> What to do
Filter the entries below, keeping only lines with the word "will".

> Saved data entries
===============

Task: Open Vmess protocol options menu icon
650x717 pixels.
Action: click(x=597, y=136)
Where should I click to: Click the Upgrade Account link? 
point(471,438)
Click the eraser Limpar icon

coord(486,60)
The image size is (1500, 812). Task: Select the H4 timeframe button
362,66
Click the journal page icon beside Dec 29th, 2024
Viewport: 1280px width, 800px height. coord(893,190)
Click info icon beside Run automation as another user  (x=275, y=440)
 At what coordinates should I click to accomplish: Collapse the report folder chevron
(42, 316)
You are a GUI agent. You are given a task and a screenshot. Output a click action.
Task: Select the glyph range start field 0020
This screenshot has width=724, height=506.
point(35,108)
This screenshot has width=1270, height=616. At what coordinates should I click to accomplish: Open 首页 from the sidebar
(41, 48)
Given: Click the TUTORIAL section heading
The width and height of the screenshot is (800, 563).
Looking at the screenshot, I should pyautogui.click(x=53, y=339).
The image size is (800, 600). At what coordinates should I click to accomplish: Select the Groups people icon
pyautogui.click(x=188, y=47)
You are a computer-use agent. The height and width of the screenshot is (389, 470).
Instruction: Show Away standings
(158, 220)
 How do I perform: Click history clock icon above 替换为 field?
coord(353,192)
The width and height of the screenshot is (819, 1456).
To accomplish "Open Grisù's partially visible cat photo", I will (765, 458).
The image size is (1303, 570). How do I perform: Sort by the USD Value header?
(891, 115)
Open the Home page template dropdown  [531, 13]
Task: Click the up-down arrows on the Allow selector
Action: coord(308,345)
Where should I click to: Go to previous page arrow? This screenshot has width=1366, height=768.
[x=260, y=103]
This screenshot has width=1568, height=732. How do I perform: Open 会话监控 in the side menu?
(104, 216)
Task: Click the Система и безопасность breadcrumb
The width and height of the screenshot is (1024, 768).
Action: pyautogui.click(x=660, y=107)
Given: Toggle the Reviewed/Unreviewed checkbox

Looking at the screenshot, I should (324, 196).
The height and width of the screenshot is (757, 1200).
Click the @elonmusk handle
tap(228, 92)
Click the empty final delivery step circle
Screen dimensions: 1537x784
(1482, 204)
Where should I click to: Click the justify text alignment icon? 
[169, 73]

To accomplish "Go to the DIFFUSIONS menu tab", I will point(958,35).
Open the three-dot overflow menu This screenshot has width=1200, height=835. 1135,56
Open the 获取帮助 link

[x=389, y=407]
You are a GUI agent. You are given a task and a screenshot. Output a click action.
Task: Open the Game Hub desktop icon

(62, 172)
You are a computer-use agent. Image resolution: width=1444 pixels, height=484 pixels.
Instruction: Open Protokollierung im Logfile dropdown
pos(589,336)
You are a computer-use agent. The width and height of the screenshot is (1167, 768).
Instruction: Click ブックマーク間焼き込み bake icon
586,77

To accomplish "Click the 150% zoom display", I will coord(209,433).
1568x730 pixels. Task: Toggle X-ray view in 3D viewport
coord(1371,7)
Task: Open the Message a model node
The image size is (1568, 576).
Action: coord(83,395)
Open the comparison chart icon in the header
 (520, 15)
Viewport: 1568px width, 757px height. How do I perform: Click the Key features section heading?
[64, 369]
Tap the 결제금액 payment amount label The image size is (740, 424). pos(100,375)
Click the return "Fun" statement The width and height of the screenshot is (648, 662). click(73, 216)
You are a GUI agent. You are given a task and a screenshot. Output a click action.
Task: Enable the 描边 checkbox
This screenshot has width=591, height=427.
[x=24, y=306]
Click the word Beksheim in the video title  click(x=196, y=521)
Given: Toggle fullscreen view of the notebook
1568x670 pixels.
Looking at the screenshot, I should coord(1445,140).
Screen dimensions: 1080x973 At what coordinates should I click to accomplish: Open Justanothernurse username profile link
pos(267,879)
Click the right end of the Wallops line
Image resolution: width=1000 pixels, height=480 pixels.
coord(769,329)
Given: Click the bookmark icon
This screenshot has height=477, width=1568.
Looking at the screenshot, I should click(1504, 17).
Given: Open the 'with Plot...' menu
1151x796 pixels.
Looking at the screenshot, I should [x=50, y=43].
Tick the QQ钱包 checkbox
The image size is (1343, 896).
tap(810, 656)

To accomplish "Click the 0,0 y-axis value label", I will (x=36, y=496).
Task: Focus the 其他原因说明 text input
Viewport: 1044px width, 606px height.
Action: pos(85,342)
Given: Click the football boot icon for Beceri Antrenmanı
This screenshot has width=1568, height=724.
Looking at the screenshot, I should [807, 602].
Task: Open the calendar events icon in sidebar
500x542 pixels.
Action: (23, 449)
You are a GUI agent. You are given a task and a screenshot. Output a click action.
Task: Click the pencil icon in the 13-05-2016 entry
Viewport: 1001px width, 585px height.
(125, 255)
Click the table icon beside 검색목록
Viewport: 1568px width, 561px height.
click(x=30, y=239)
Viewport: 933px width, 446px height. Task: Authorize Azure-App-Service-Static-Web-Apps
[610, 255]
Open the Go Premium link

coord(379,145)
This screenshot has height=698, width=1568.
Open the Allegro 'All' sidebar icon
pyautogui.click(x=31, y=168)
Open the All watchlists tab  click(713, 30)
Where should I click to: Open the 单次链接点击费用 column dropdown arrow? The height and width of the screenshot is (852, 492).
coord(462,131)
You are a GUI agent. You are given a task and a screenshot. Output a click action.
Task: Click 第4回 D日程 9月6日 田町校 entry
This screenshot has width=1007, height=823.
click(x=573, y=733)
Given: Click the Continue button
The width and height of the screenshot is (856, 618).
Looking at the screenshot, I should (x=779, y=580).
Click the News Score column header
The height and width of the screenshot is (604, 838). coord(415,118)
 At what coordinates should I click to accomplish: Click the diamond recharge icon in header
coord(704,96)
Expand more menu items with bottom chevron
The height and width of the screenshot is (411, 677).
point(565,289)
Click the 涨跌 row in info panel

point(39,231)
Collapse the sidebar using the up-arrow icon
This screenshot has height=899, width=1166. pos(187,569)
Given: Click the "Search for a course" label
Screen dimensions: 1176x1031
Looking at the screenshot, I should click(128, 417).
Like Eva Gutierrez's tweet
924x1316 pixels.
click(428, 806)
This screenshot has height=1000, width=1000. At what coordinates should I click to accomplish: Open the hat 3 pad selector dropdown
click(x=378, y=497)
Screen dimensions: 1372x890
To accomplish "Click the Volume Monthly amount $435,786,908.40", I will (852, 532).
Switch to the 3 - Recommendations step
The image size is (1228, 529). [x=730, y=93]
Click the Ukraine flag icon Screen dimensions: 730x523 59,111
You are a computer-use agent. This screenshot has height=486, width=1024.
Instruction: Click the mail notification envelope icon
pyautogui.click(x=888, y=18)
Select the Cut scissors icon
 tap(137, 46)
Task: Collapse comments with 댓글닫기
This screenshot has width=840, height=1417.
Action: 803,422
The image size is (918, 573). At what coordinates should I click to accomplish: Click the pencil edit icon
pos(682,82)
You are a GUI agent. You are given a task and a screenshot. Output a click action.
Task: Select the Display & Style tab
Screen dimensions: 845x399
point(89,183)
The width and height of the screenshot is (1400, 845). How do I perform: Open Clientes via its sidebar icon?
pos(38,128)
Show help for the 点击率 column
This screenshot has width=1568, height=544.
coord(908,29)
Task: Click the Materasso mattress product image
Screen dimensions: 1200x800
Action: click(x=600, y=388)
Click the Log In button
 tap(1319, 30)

===============

> Exercise response
To accomplish "Open Grisù's partially visible cat photo", I will (765, 458).
To accomplish "Go to the DIFFUSIONS menu tab", I will point(958,35).
To accomplish "Click the 150% zoom display", I will coord(209,433).
To accomplish "Click the 0,0 y-axis value label", I will (x=36, y=496).
To accomplish "Click the Volume Monthly amount $435,786,908.40", I will (852, 532).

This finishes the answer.